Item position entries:

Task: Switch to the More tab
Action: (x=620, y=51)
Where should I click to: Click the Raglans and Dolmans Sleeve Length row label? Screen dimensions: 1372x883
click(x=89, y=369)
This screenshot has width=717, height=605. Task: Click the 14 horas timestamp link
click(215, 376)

...

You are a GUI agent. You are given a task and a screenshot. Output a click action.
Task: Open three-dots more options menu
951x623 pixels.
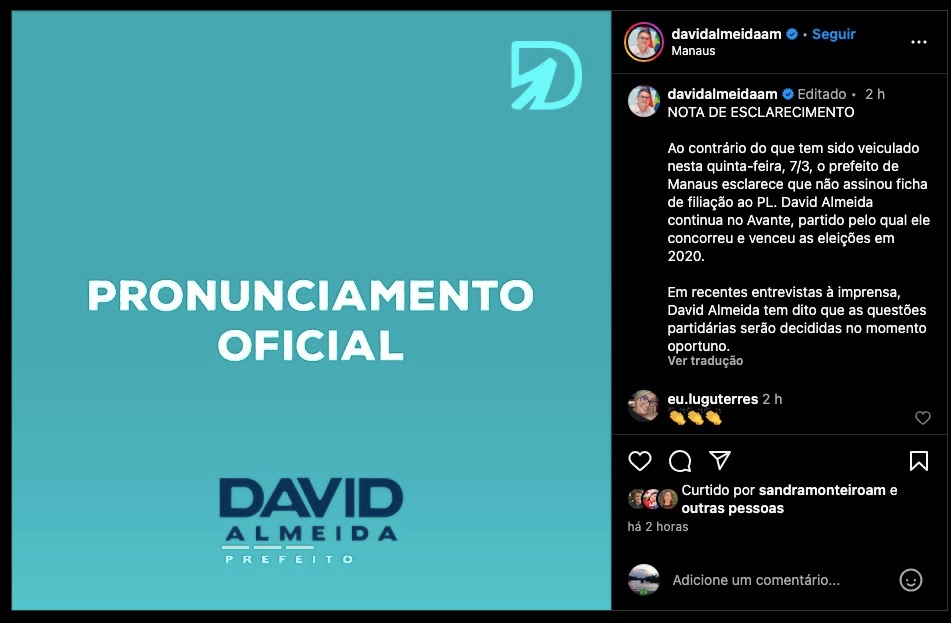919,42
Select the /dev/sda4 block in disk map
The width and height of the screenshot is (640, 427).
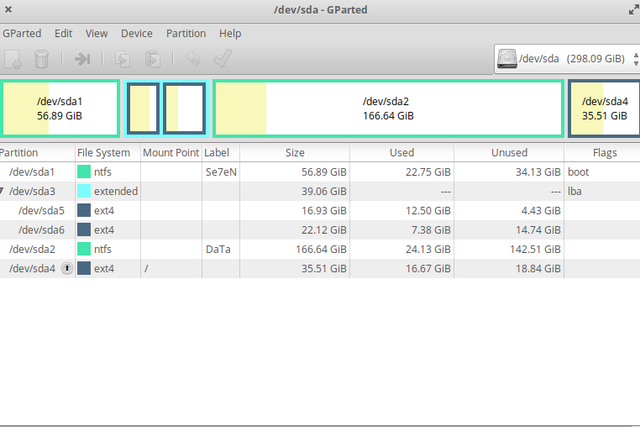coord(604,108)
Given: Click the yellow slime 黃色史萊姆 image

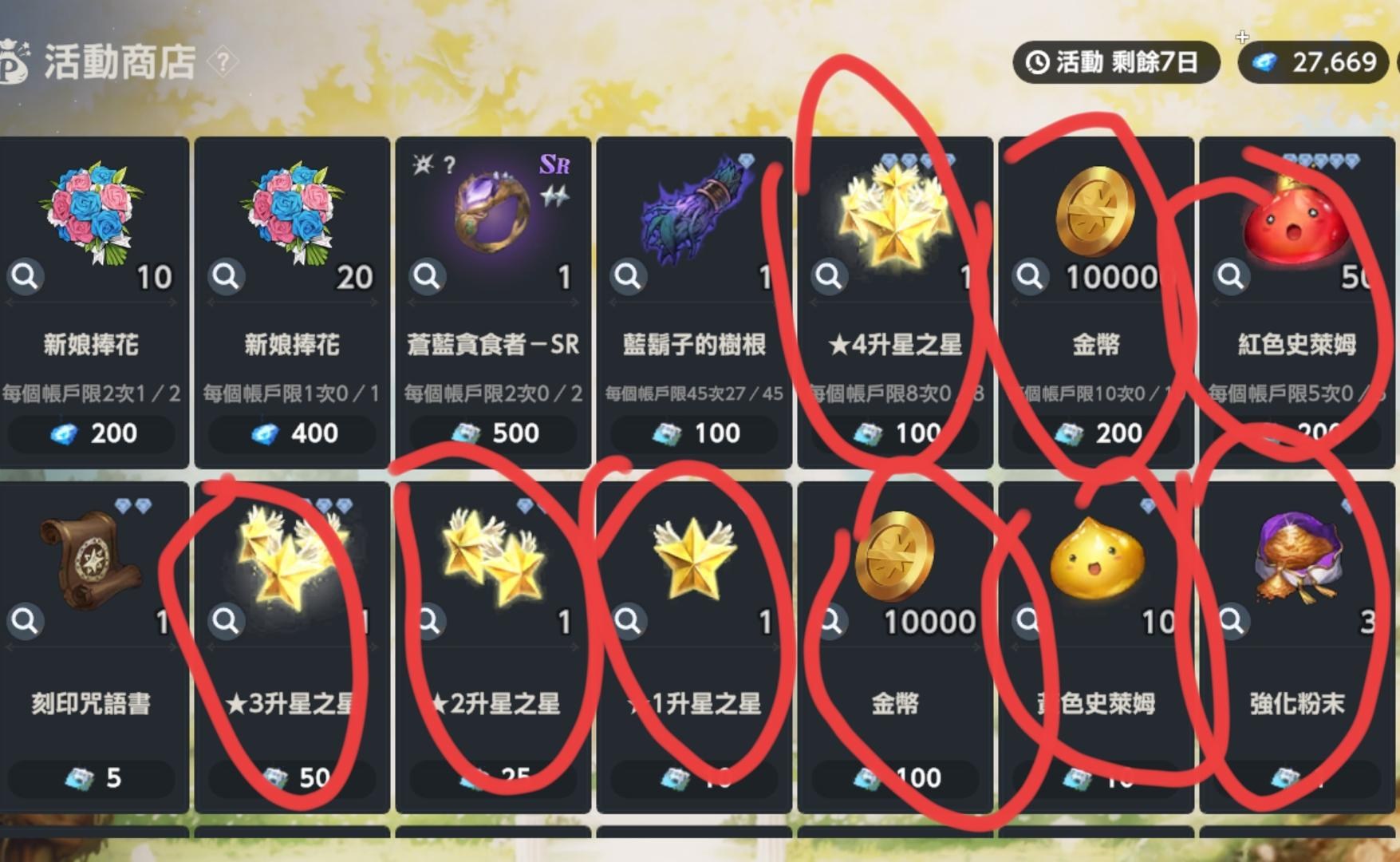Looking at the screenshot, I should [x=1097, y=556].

Requirement:
Copy out the lines starting with the one that contains "You are a GUI" and going on through the one that contains "Looking at the", both included, word for word. Leave the pictures out of your answer.

Final result:
You are a GUI agent. You are given a task and a screenshot. Output a click action.
Task: Open three-dots more options menu
951x623 pixels.
919,42
Select the /dev/sda4 block in disk map
The width and height of the screenshot is (640, 427).
coord(604,108)
Given: Click the yellow slime 黃色史萊姆 image

Looking at the screenshot, I should [x=1097, y=556].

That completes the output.